• YOUR TASKS
a) According to the passage on the South Korean band SSAW, how many copies did its 1991 live album sell?
b) Summarize the passage on the band SSAW in two sentences.
c) Extend the passage on the band SSAW past its last sentence.

• DOCUMENT SECTION
┌────────
Bom Yeoreum Gaeul Kyeoul (Hangul: 봄여름가을겨울; lit. Spring Summer Autumn Winter), also known as SSAW, was a jazz-rock fusion band from South Korea. 

SSAW debuted in 1988.  It had the hit songs, "Bravo, My Life," and "Somebody's Dream." SSAW  disbanded on December 28, 2018, following the death of member Tae-gwan.

History

1980s
In 1986, Jong Jin-sim, Tae-kwan Jeon, Jae-ha Yoo, and Ki-ho Jang formed a group named Bom Yeoreum Gaeul Kyeoul (meaning "spring, summer, fall, winter" in Korean) with Kim Hyun-sik.

Jae-ha Yoo left the band, Seong-shik Park joined, and they released a record, Hyeon-shik Kim and Bom Yeo-reum Gaeul Kyeo-ul. The album carries a song “Lonely afternoon,” composed by Jong-jin Kim.

In 1988, Jong-jin Kim and Tae-kwan Jeon split off and released their first record, Bom Yeoreum Gaeul Kyeoul. Three songs of the 10 were instrumental works. SSAW  was the first group to make an instrumental work a title song in Korea. Other popular songs in this album included "Everyone is likely to change" and "All-the-time happy people.”

In 1989, SSAW released its second record, titled What if my beautiful song could make your heart pure. The songs “Somebody’s dream," “Seventeen and twenty four,” and “Being in my arms” ranked No. 1 in the underground chart.

1990s
In 1991, SSAW  released Korea's first true live album, titled Bom Yeo-reum Gaeul Kyeo-ul Live. With its successful sales amounting to over 1 million, this album opened a new chapter for a live album in the South Korean music industry. Among the new songs listed in this album, "I can walk alone though feeling lonely” and “It’s Fall” are most well known.
└────────
• EXTRACTED RECORDS
┌────────
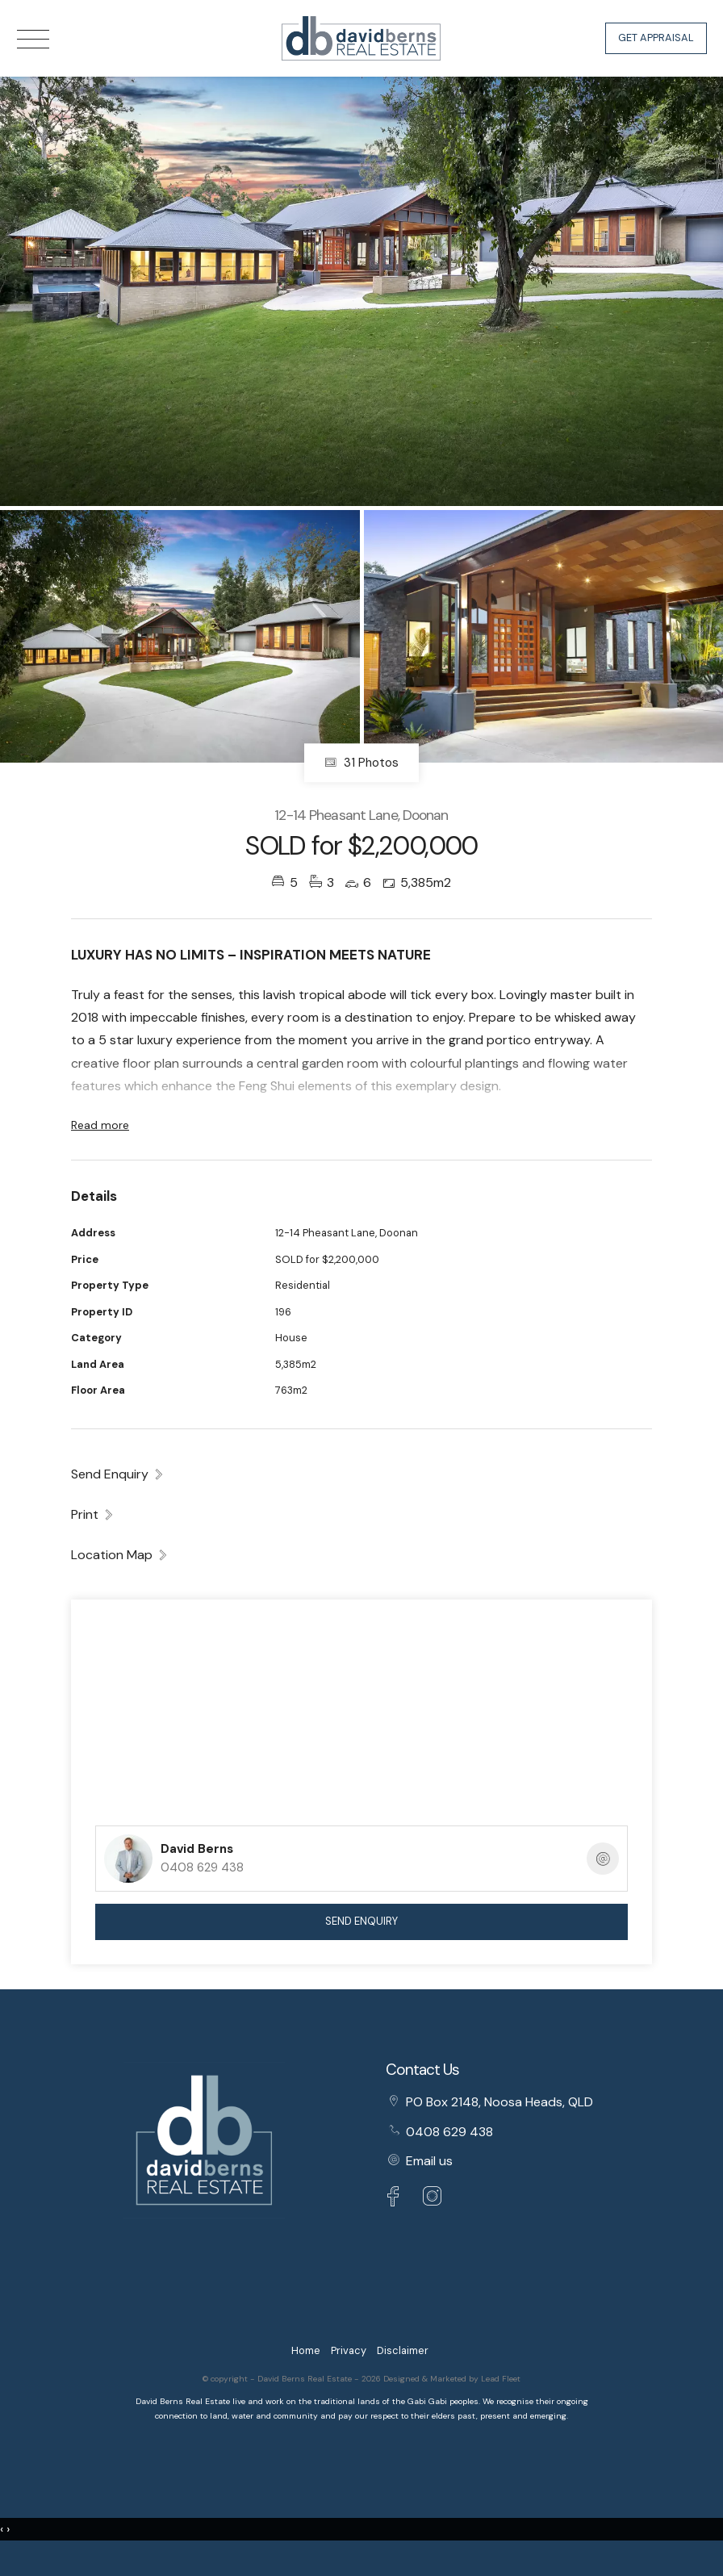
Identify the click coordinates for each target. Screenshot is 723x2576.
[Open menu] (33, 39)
└────────
┌────────
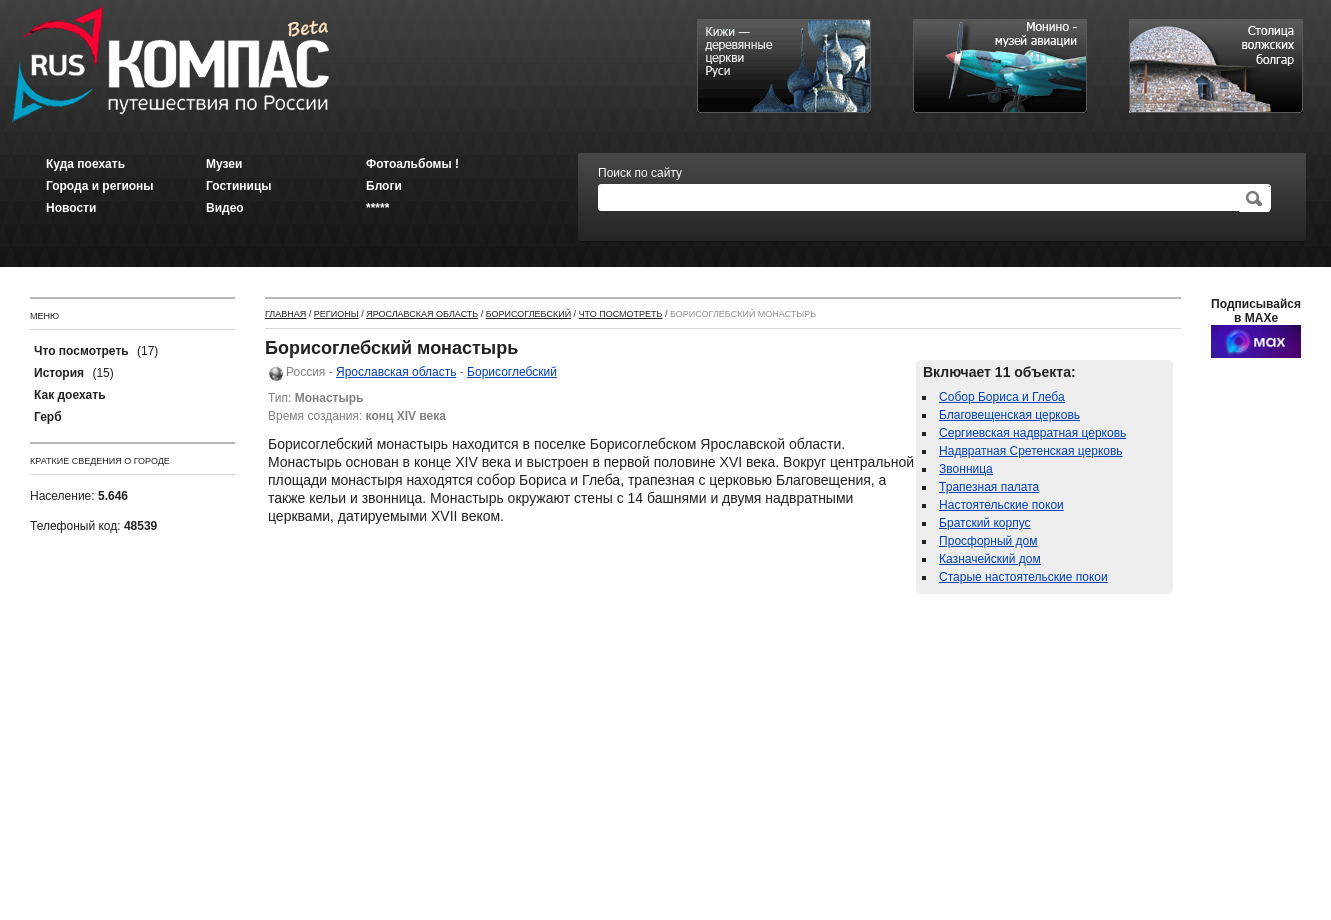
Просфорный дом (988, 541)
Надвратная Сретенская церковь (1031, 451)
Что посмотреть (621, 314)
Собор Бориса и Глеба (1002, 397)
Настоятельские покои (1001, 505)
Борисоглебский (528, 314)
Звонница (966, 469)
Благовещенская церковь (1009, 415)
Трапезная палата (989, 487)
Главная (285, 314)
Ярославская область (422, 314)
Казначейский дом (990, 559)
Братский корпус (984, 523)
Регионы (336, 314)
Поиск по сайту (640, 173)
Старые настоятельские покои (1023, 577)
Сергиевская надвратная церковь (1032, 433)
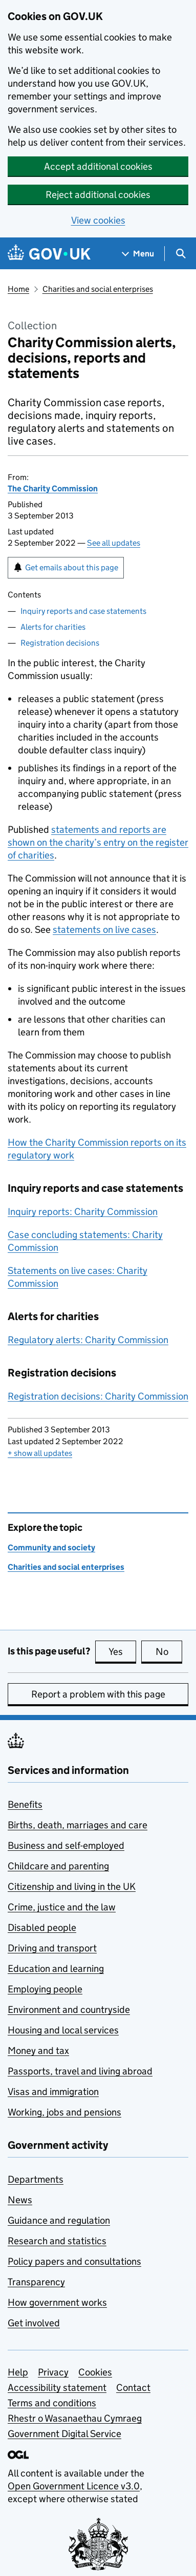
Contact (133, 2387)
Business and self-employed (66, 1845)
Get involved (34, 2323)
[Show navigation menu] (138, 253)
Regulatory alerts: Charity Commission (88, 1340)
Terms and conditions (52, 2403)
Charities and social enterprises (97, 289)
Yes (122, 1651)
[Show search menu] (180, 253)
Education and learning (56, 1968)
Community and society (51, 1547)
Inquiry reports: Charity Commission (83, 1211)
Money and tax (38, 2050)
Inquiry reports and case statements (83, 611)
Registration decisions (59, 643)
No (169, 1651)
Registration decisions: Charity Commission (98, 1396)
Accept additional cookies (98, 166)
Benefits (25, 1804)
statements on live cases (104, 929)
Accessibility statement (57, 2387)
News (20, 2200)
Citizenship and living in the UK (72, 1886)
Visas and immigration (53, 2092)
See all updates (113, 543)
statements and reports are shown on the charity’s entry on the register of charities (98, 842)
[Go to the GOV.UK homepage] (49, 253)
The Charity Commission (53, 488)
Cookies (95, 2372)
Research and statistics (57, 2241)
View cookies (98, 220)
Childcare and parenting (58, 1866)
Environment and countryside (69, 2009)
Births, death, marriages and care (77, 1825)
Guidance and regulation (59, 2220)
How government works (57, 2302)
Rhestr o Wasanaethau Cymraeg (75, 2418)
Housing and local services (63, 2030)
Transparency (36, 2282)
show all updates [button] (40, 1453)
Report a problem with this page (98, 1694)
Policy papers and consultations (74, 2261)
└────────
• ANSWER SET
a) Over 1 million.

b) SSAW, also called Bom Yeoreum Gaeul Kyeoul, was a South Korean jazz-rock fusion band that debuted in 1988, had hits such as "Bravo, My Life" and "Somebody's Dream," and disbanded on December 28, 2018, after the death of a member. Its first album was the first in Korea to use an instrumental work as its title song, and its 1991 release was Korea's first true live album, which sold over 1 million copies.

c)
In 1992, SSAW worked on its 3rd album, Joke, lie, and truth”in the United States, a first for Korean singers.  The album had a 10-page spread jacket containing photographer Jung-man Kim's photos in New York. “Opening the 10 year ago diary” and “An outsider” are the most representative songs included in this album.

In 1993, SSAW  released the 4th album, I Photograph to Remember .  “About eternity” and “The past story about the lost bicycle” included in this album were popular songs.

In 1994, the 5th record Mystery”was released. The album begins with a Morse code signal conveying a message, “we wanna go back to the past”. Songs included “The beauty” which was a remade song sung by Jung-hyeon Shin originally and “2:05 am.”

In 1996, the 6th record, Banana Shake was released in celebration of the group's 10th anniversary which came out with a canned case. It was the first attempt to make a CD case in a can-like look in Korea.  Singers  Hae-cheol Shin, Hyeon-do Lee, Ju-no Lee, and So-ra Lee participated in this album . The most popular songs in this album are “Banana shake” and “When things are not going well.”

In 1998, the group released the album, Best of the Best. This album is composed of 2 CDs: one is a compilation of songs; the other is that of instrumental works which had been released through the past records. “Bom Yeo-reum Gaeul Kyeo-ul” and “All-the-time happy people” were remade by a new arrangement. The album includes a new song “Always, it’s winter.”

2000s
In 2000, SSAW released “SSaW LIVE!” a video of a limited edition, producing only 2000 copies. The video was a recording of the live concert held in the round rotating stage at the Culture & Sports Complex on December 31, 1999.

In 2002, SSAW's  7th official record, Bravo, My Life! was released. On the Internet, “Too old to rock'n'roll, too young to die” and “Come back to me” were released as a hidden track. Singers Hee-yeol Yoo, Hyeong-cheol Kim, Sang Yoon, and Jeok Lee participated in this album. “Bravo, My Life!” and “Conciliatory sonata” were popular songs.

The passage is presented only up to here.